§ **What is required**: Across the whole listing, filter for the string "menu" and copy every line that has it.

§ **Extracted material**:
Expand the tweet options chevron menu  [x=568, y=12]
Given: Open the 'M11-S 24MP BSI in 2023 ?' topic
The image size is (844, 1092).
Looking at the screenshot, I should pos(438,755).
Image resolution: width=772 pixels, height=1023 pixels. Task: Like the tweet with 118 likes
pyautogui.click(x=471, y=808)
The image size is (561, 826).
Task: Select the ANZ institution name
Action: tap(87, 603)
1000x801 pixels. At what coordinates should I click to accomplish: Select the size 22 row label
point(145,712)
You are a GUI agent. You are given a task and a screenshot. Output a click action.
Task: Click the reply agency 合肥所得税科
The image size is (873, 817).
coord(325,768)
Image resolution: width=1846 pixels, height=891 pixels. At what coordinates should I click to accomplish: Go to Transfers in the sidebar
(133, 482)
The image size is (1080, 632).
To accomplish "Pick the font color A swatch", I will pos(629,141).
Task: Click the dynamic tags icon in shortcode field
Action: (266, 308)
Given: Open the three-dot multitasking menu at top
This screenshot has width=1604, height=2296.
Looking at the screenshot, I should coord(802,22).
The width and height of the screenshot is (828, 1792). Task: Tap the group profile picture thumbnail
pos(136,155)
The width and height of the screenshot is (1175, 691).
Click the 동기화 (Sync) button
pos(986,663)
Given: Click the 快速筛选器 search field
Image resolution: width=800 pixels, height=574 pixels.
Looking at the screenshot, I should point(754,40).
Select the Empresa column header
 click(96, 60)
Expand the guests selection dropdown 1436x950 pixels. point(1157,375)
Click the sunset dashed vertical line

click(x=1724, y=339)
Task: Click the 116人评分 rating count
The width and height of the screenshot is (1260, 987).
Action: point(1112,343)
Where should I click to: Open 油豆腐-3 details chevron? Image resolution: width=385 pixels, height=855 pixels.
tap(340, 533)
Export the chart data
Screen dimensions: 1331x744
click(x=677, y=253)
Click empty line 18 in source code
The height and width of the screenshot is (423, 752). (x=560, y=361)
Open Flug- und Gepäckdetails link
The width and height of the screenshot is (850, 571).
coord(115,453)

§ **Task answer**:
Expand the tweet options chevron menu  [x=568, y=12]
Given: Open the three-dot multitasking menu at top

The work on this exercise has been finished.